Bir süredir ekonomide reel sektör tartışmaları hararetlenmiş bulunuyor. Finansal krizler sonrası reel sektörün çöktüğü bilinen bir gerçek. Eğer mali kesim kredi veremeyecek duruma düşerse, reel sektör de bir süre sonra çuvallıyor. Ancak krizlerin reel sektör üzerindeki olumsuz etkileri yalnızca kredi olanaklarının kurumasından kaynaklanmıyor. Talebin düşmesi satışları sınırlarken, artan maliyetler fiyatlara yansıyınca firmalar daha zor duruma düşüyor. Karlılık düşünce özkaynaklar eriyor. Ve nihayet mevcut döviz kredileri devalüasyonla büsbütün ödenemeyecek duruma gelebiliyor.

IMF politikalarının genellikle reel sektörle ilgilenmediği biliniyor. Çünkü aslında IMF yalnızca ödemeler dengesi sorunlarını aşmak için kurulmuş bir kurum. Ancak IMF’ye eleştiriler de işte buradan, misyonunu sınırlı görmesinden kaynaklanıyor. Dünya Bankası eski Başkan Yardımcısı (ve çiçeği burnunda Nobel ödülü sahibi) Joseph Stiglitz’in eleştirisi de buydu. Önceki gün Milliyet’te Derya Sazak’ın sohbetinde değerli iktisatçı Profesör Ziya Öniş’in de yansıttığı bu; IMF politikalarının reel sektör ve gelir dağılımı kaygısının olmaması.
Türkiye örneğine gelince işler biraz farklılaşıyor IMF’nin Türkiye angajmanı, Batı’nın bölgede ciddi bir uç müttefik arayışından kaynaklanıyor. 1998’de Rusya’ya verilen IMF desteği elbette çok büyüktü. Ama ödemeler dengesi sorunları bulunmamasına rağmen, Türkiye’ye verilen kredinin milli gelire oranı bunun nasıl bir angajman olduğunu gösteriyor. Eğer bu yıl 10 milyar dolara yakın bir destek elde edilirse, geçen yılla beraber bu milli gelirin yüzde yirmisine yaklaşmaktadır.

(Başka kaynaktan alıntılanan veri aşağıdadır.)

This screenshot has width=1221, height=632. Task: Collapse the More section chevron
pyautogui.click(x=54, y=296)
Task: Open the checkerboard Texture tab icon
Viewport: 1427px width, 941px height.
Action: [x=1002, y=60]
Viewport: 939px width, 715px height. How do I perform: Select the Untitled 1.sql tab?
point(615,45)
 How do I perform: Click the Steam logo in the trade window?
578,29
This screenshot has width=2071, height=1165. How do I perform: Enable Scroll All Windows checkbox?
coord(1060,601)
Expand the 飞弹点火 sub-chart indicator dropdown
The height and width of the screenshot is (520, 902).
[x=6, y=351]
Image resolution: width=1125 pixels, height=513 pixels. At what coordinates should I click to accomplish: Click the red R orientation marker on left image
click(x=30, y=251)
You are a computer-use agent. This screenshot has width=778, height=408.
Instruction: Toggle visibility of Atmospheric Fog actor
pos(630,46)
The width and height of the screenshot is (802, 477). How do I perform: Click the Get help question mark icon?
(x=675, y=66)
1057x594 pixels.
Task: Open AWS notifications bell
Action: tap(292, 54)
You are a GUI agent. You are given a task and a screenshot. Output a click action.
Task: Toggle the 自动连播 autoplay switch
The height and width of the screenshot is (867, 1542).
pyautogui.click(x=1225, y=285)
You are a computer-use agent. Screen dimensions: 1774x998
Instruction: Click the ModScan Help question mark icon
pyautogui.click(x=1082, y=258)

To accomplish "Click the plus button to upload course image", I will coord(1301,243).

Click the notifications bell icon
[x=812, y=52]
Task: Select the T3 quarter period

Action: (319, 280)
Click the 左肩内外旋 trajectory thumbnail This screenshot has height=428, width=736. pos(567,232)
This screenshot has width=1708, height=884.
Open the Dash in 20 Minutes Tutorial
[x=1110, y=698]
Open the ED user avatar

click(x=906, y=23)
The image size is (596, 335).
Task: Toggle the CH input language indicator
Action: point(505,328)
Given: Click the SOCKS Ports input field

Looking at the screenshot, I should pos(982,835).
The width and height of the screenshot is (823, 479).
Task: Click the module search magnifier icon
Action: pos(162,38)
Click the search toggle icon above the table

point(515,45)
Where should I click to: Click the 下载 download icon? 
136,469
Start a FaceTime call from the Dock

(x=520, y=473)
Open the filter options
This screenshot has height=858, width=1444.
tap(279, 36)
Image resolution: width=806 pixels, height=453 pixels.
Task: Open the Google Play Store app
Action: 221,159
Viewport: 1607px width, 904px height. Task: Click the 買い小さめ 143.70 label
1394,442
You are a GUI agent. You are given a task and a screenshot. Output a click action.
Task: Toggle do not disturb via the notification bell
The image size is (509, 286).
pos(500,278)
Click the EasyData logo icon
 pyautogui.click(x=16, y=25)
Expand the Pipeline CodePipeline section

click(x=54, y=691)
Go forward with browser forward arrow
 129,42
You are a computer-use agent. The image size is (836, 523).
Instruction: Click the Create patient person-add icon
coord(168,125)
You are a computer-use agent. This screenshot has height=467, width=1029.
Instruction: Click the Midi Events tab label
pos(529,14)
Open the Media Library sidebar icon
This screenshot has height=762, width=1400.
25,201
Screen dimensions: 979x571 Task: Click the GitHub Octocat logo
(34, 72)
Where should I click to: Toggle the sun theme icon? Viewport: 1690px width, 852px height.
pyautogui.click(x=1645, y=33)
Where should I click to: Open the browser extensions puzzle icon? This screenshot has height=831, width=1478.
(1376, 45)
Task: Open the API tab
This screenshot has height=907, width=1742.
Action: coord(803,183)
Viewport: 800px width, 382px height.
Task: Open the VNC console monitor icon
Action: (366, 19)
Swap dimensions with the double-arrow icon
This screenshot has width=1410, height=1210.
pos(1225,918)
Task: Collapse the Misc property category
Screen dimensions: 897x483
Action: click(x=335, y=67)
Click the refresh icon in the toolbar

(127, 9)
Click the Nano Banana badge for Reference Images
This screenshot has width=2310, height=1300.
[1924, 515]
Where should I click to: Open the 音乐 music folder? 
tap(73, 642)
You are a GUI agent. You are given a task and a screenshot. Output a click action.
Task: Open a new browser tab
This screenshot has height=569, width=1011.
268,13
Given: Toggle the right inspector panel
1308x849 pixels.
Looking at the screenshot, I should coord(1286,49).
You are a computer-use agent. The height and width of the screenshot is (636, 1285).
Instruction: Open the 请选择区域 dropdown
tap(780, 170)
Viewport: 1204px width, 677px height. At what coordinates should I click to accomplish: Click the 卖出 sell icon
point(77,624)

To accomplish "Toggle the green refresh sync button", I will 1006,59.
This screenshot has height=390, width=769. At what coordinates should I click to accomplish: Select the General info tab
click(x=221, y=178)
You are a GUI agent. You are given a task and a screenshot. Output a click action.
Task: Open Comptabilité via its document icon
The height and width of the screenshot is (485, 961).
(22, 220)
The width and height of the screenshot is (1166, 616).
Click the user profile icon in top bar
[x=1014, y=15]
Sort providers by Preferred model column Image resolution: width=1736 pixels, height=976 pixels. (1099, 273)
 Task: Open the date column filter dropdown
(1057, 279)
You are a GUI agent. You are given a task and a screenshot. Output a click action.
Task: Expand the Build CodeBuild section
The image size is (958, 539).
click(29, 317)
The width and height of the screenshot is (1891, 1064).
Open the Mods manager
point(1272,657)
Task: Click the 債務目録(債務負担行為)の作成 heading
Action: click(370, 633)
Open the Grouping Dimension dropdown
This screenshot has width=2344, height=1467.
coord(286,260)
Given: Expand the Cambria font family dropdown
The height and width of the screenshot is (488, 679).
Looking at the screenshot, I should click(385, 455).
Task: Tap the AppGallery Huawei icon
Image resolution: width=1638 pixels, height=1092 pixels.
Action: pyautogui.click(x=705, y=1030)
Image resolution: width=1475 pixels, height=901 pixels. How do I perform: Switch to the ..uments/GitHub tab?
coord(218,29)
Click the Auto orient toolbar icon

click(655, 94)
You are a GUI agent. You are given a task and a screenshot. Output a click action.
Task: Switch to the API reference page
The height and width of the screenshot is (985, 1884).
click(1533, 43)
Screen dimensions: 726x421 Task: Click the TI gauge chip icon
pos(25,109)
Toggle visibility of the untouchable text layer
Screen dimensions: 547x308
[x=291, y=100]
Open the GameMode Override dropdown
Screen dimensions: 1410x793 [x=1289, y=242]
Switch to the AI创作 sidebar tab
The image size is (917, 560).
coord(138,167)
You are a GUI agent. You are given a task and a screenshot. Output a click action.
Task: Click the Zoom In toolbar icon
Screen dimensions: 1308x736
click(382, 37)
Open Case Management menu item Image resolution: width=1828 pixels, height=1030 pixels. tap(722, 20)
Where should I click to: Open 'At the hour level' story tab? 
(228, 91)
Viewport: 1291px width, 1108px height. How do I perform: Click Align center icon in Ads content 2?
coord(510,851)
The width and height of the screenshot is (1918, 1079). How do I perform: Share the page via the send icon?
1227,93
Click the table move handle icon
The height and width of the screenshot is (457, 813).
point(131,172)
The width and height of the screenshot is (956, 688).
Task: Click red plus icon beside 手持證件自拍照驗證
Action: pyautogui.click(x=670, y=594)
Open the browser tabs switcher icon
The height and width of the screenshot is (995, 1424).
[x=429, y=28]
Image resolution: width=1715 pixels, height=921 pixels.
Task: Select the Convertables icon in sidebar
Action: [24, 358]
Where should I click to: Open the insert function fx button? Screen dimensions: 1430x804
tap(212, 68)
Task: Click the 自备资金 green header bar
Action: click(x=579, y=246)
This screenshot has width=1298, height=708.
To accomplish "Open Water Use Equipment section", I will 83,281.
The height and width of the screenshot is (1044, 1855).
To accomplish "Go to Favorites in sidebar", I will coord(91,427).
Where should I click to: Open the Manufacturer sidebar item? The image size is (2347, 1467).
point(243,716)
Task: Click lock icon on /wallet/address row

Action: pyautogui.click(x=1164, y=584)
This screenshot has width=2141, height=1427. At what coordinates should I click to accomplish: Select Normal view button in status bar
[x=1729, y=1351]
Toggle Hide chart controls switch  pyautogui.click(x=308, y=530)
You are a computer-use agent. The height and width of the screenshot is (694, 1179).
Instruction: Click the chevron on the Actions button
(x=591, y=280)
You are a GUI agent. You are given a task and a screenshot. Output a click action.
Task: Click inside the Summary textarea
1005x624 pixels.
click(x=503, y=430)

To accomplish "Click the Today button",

Bu angajman Türkiye’ye ciddi bir restorasyonu da zorunlu kılıyor. Programın başlangıcında IMF’nin zorla Meclis’ten geçirttiği yasaların ardından şimdi de kamu harcamalarında ciddi kesintiler amaçlanıyor. Tabii bu çok kolay olmuyor. Daha önemlisi Dünya Bankası’nın reel sektör üzerindeki hasarın giderilmesinde ele alınacak önlemleri Ankara’daki ekonomi yönetimiyle beraber tasarlıyor. Demek ki, Stiglitz’in eleştirileri ya Ankara’da ekonomi yönetiminin kulağına küpe olmuş, ya da Dünya Bankası bu konuda IMF’yi artık epeyce ikna etmiş gözüküyor. Yahut da IMF Türkiye’de birçok ülkede davrandığı gibi duyarsız kalmak istemiyor.

Dünya Bankası bir yana, aylardır gerek reel sektör, gerekse bankalar Ankara’da kamp kurmuş "yardım" diye haykırıyorlardı. Ankara da, bu sese yanıt verebilmek için çözümleri enine boyuna tartıştı. Ve önceki gün Bakan Derviş televizyon kanallarında yakında somut bir çözüm kümesi ortaya çıkacağını müjdeledi. Bunlardan ilki Londra Yaklaşımı. Bizimkiler buna alaturka bir isim takmak için "İstanbul Yaklaşımı" diyorlar. Demesi kolay. Ama Washington’da da onay gördüğünü belirtmekte yarar var.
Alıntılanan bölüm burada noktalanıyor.